Já agora não me parece boa ideia
questionar para que serviu o investimento no Parque Empresarial, pois as
pessoas não são cegas. Eu sei que o PS local tem feito isso ao longo do tempo
(sem apresentar qualquer estratégia alternativa) e eu até percebo a razão, mas
basta ver as empresas que lá estão e as pessoas que lá trabalham para ver que o
investimento valeu a pena e que é um caminho que não pode ser abandonado no
futuro.
É claro que para um partido que está
na oposição e que quer chegar ao poder, nada disto interessa, pois o objectivo
é sempre desvalorizar o adversário. Também para quem não gosta do actual poder
(como parece ser o caso do Ricardo) a estratégia é a mesma. Eu percebo isso
tudo, mas que diabo! Não me venham dizer que o concelho perdeu população por falta
de investimento da Câmara. Então e Aveiro ganhou população porquê? Pelo grande
investimento que a Câmara fez na cidade? Pela excelente rede vária que tem?
Pela oferta cultural ou desportiva? Enfim basta viver em Aveiro para perceber
que nada disto influenciou o crescimento populacional da cidade e arredores.
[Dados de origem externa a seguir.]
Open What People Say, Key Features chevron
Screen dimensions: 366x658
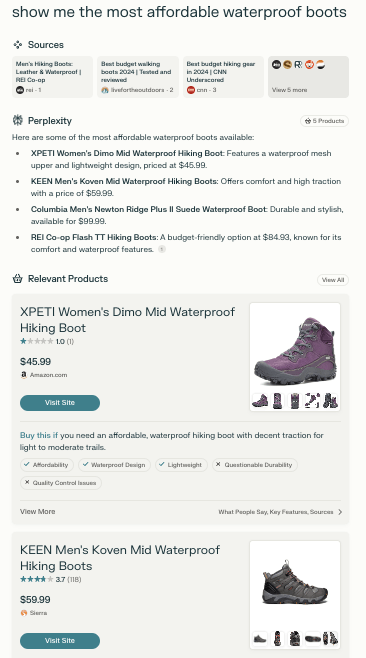[340, 512]
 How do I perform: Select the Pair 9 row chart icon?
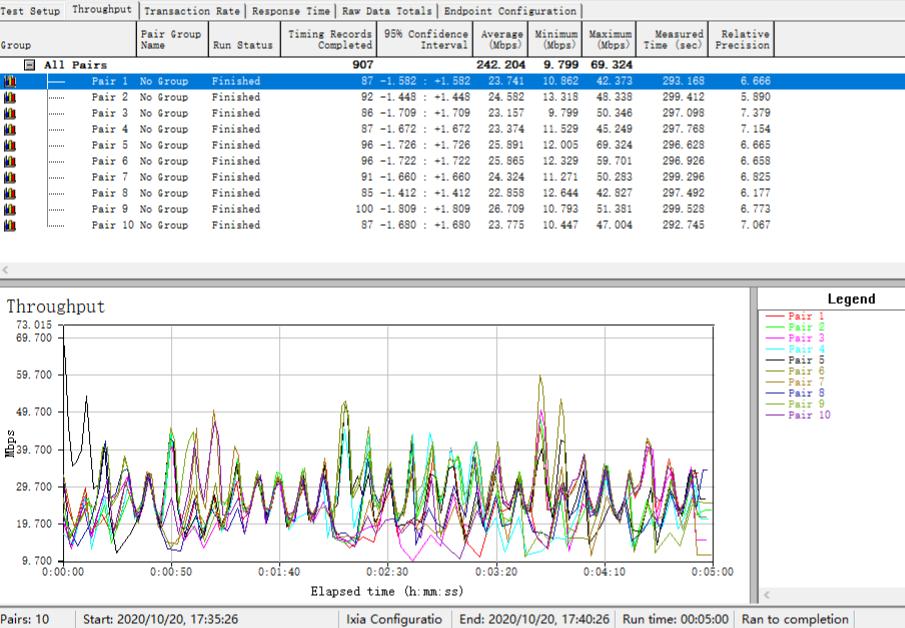click(x=10, y=209)
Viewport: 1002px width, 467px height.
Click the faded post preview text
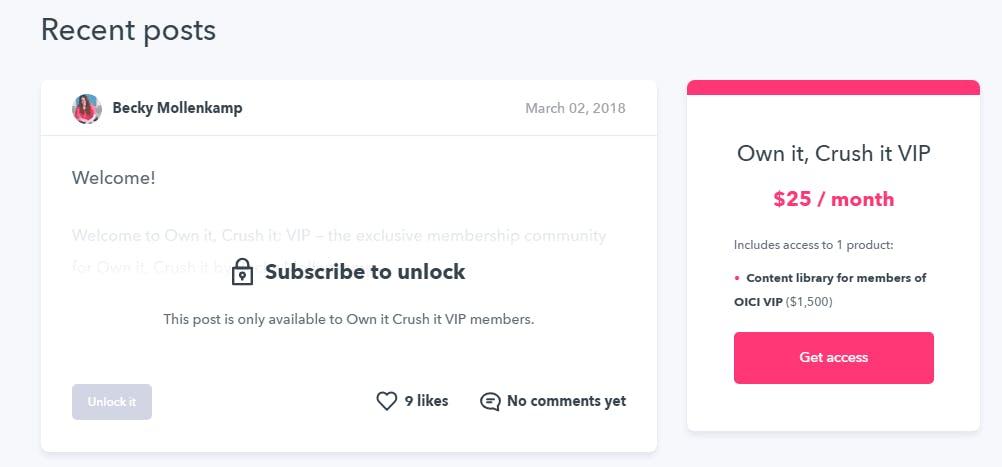tap(339, 250)

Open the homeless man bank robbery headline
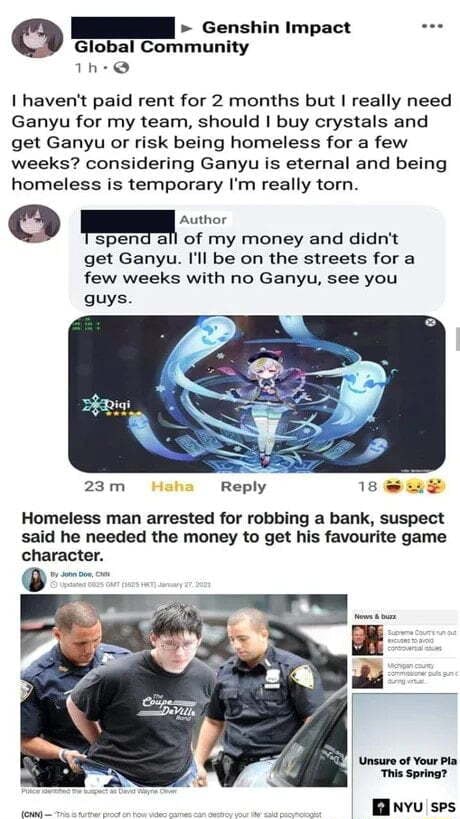pyautogui.click(x=233, y=536)
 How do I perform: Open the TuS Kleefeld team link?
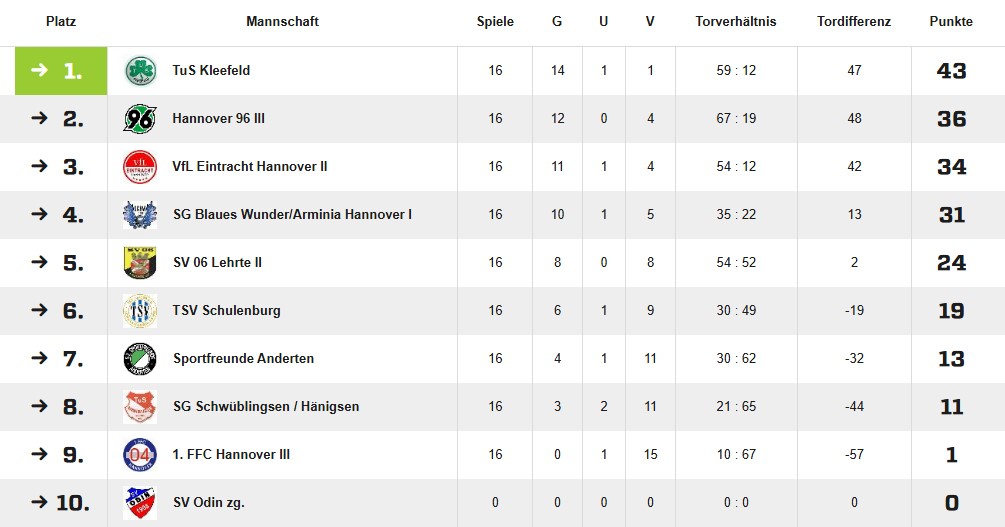tap(211, 71)
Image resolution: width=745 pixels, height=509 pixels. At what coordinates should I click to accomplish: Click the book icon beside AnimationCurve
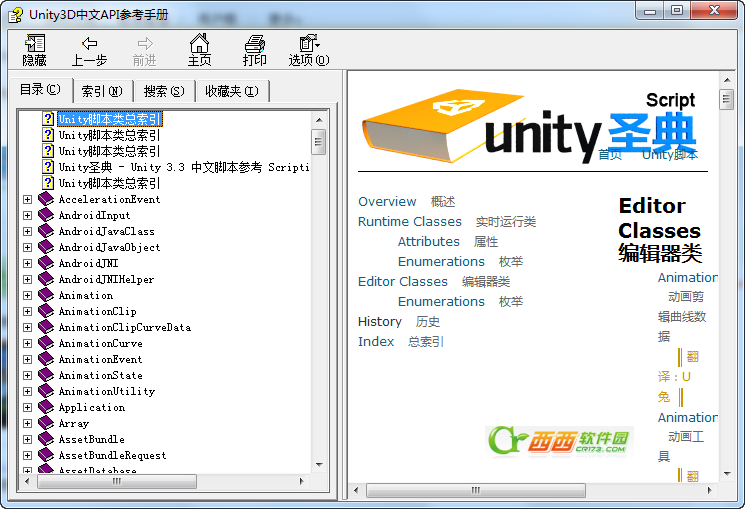[46, 343]
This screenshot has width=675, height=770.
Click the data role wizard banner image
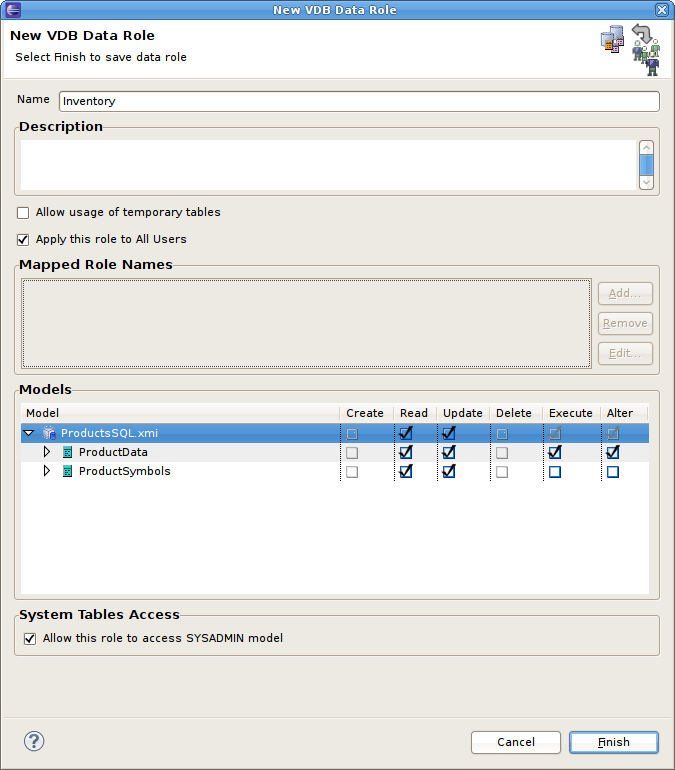coord(630,50)
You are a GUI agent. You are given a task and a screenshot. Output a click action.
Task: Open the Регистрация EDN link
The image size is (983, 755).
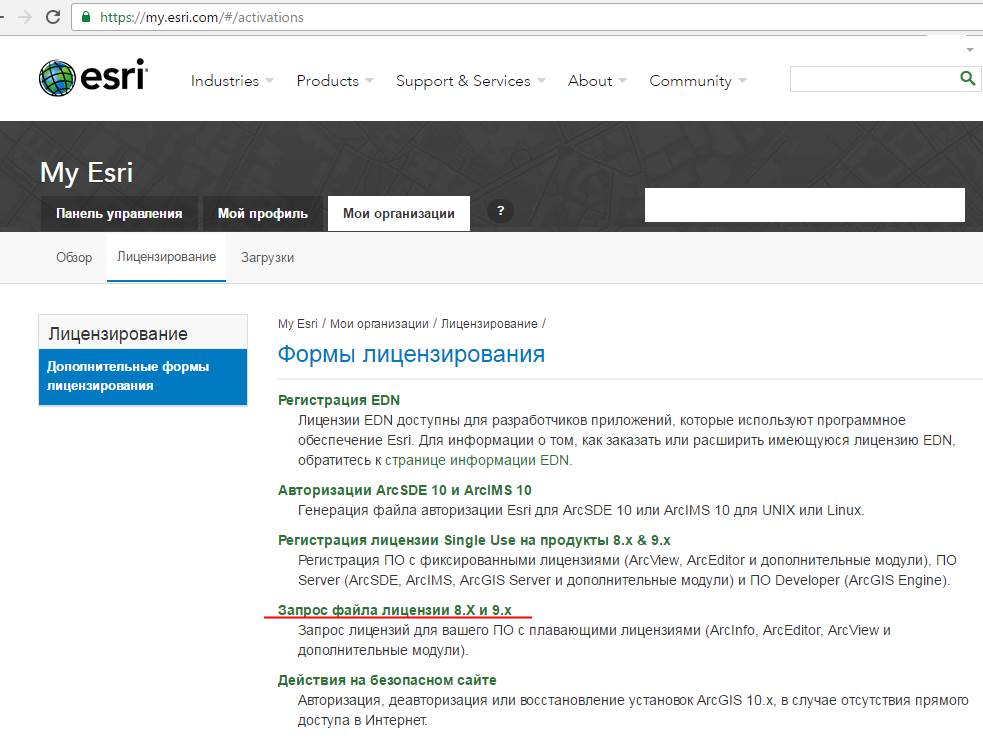click(339, 400)
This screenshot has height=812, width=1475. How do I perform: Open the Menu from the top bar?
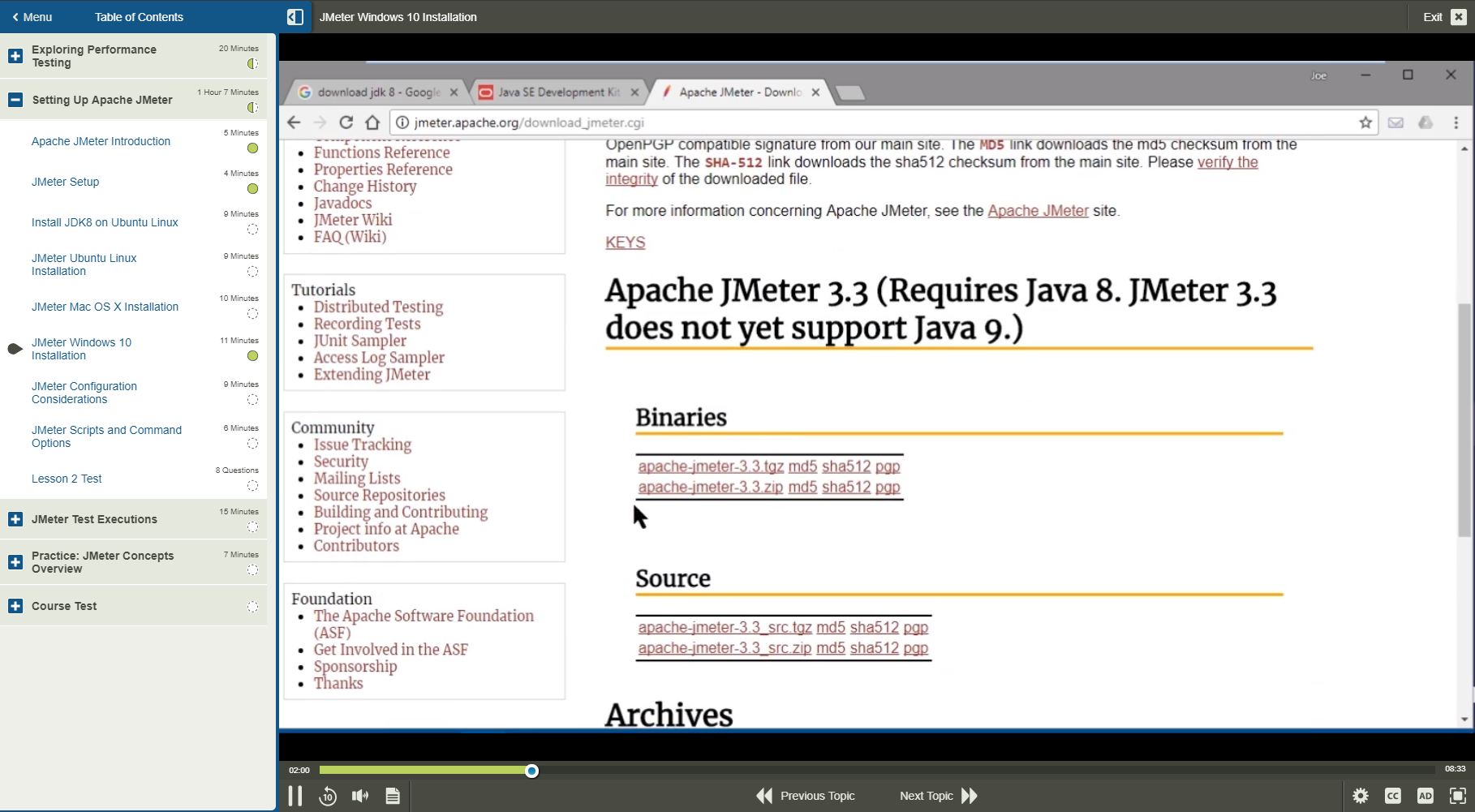pos(32,16)
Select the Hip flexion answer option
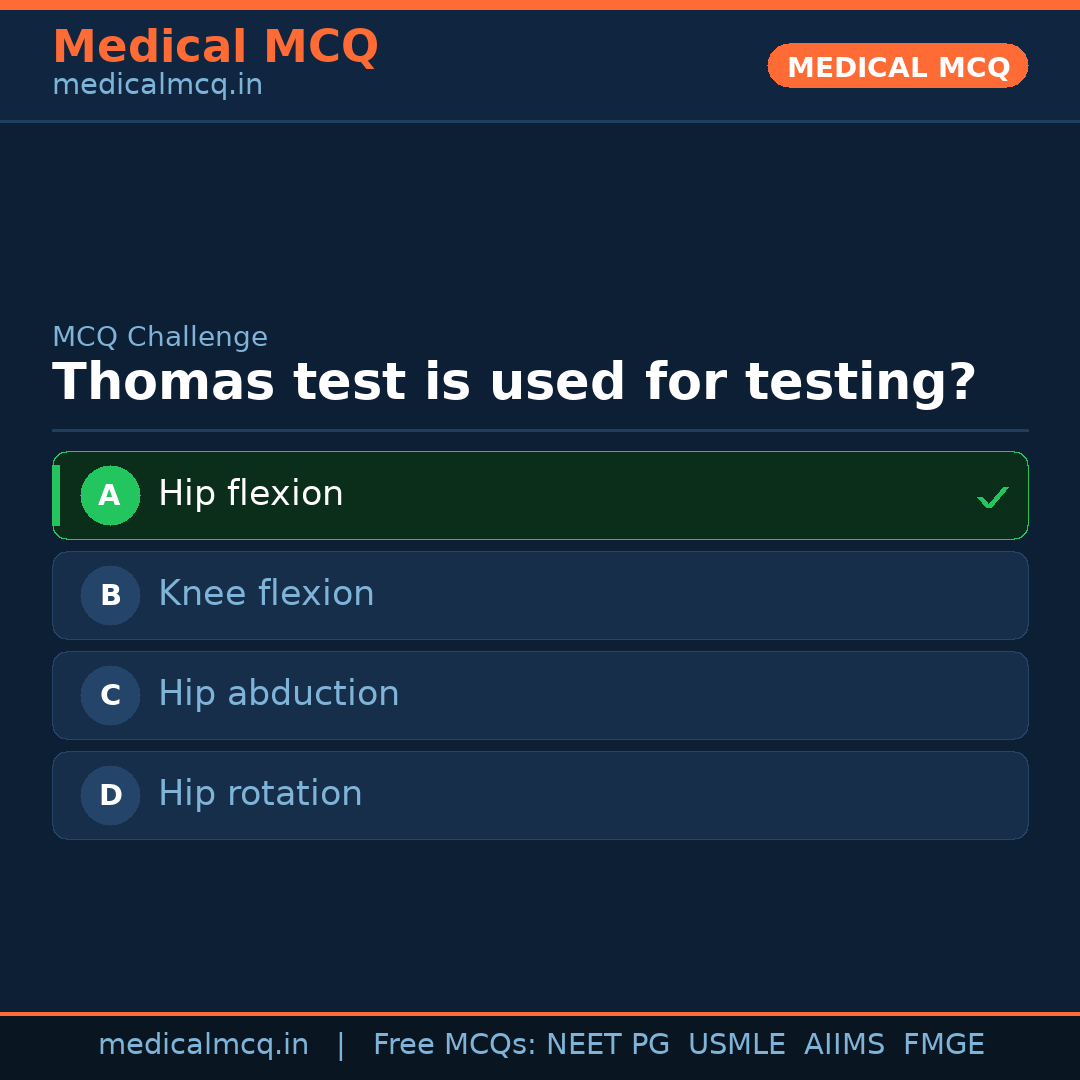 point(540,495)
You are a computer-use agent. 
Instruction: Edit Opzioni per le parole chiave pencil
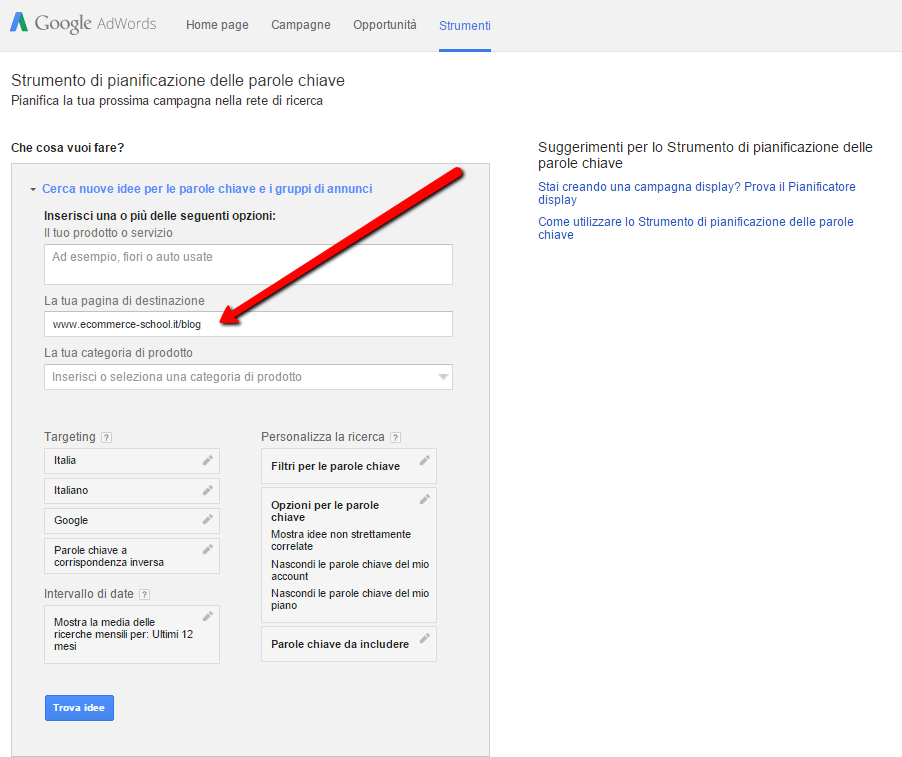tap(425, 499)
É verdade que todos precisamos de
fazer uma reflexão séria sobre os números dos Censos ou da regressão económica
e apurar ao certo quais são as razões profundas desses números. Eu até gostava
de ver uma análise fundamentada sobre o tema ou mesmo um trabalho académico
sério que permitisse compreender o que se passou ao certo e relacionar as
várias variáveis já enunciadas. Agora querer fazer passar a mensagem que o
grande culpado de tudo é a Câmara e a gestão municipal da coligação é algo que
não cola bem. É daquela conversa partidária que todos topamos à distância.
Agora, concordo com o Ricardo numa
coisa. Cada um deve reflectir bem sobre a realidade e escolher quem desenvolva
“acções estratégicas” e projectos “reais e sérios” para o concelho. E lembro a
este propósito que o grande projecto “real e sério” do PS nas últimas eleições
era uma lagoa gigante no rio Antuã. Espero que o próximo seja um pouco mais
“real e sério” e que o Ricardo ajude o PS nesse longo caminho rumo à realidade.